THIS IS A RUSH TRANSCRIPT. THIS COPY MAY NOT BE IN ITS FINAL FORM AND MAY BE UPDATED.
LEON HARRIS, CNN ANCHOR: The good times may be over. You may soon see a change in your telephone bill, as long distance carriers begin to raise their prices. And companies are looking for revenues anywhere they can find them, and they're using hidden fees and other charges to get that revenue.
Steve Young is crunching the numbers for us.
(BEGIN VIDEOTAPE)
STEVE YOUNG, CNN FINANCIAL NEWS (voice-over): Forget telephone price wars of the last decade. With the consumer long distance business on the ropes, the big three, AT&T, MCI and Sprint, are all raising prices to get the biggest bang from each customer they keep and shed customers who spend the least.
SAMUEL SIMON, TELECOM RESEARCH & ACTION CENTER: They need to get $5 to $10 a month for every customer they have, and they're doing it by rate increases, the universal service charge, hidden fees and the like to get that minimum monthly amount.
YOUNG: Much of the price creep is hidden in confusing surcharges, including that government mandated universal service charge. It's supposed to ensure residents of rural America have adequate phone service at a non-exorbitant rate.

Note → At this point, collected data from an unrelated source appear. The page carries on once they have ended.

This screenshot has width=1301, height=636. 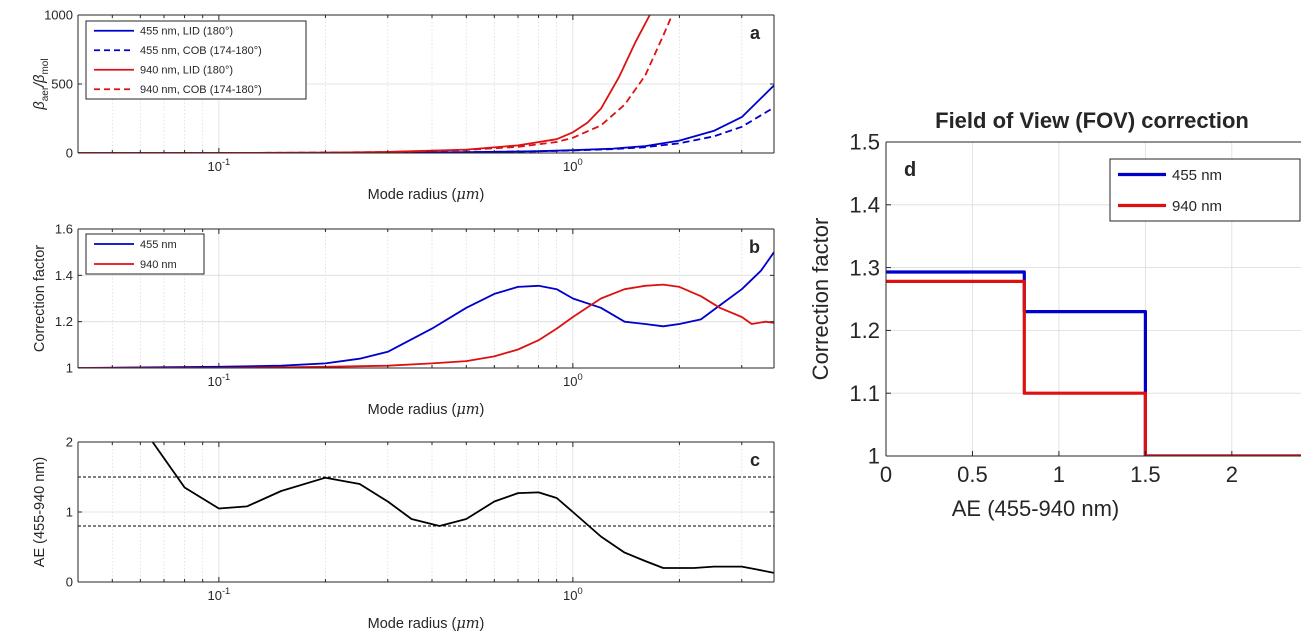 I want to click on y-tick-label: 500, so click(x=62, y=84). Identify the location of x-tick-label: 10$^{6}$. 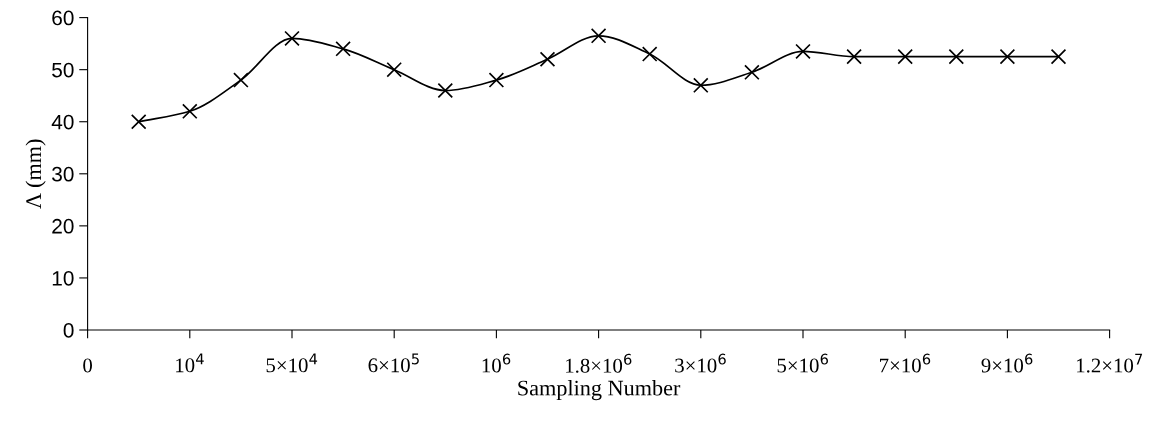
(496, 363).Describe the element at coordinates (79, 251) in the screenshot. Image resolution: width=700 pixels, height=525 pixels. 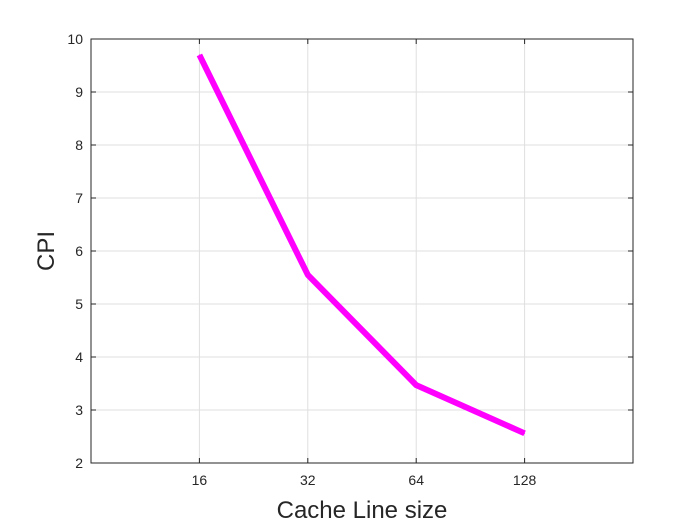
I see `y-tick-label: 6` at that location. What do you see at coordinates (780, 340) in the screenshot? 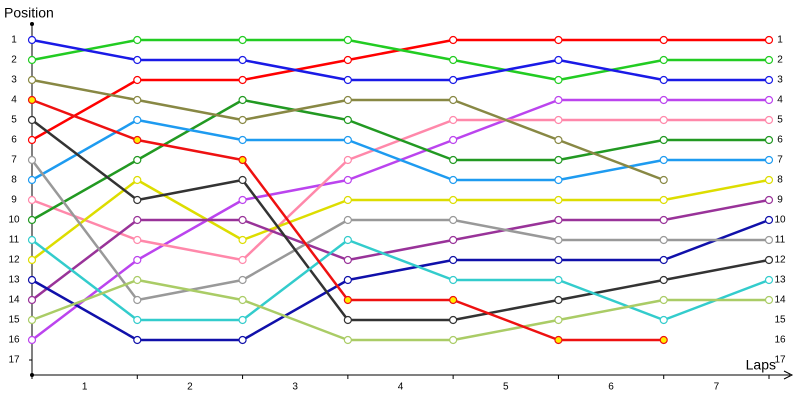
I see `y-tick-label-right: 16` at bounding box center [780, 340]. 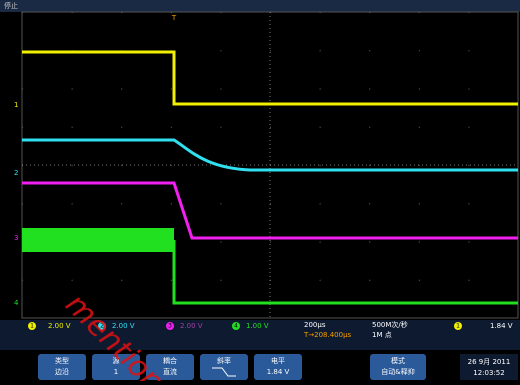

Regulators set a 6.8 percent universal service fee, but AT&T has just raised what it charges customers to 11.5 percent, up from 9.9, saying it's entitled to the difference for a variety of reasons. MCI is still at 9.9; so is Sprint.
SCOTT CLELAND, CEO, THE PRECURSOR GROUP: What I would take away from AT&T doing this is it tells you that the long distance industry is under a lot of distress, because the shenanigans of increasing the universal service fee tells you that they are not as concerned about upsetting the regulators. That they're more concerned about collecting the revenue.
YOUNG: Customers who haven't chosen a price plan but are using a so-called basic long distance rate will be hardest hit. AT&T and MCI are hiking their basic rates about 17 percent. Sprint is doubling its Saturday rates to 20 cents a minute for some customers.
(on camera): Because of history, analysts say phone companies don't expect a major consumer revolt. After all, half the nation's long distance phone customers haven't bothered to switch companies in 20 years.
Steve Young, CNN Financial News, New York.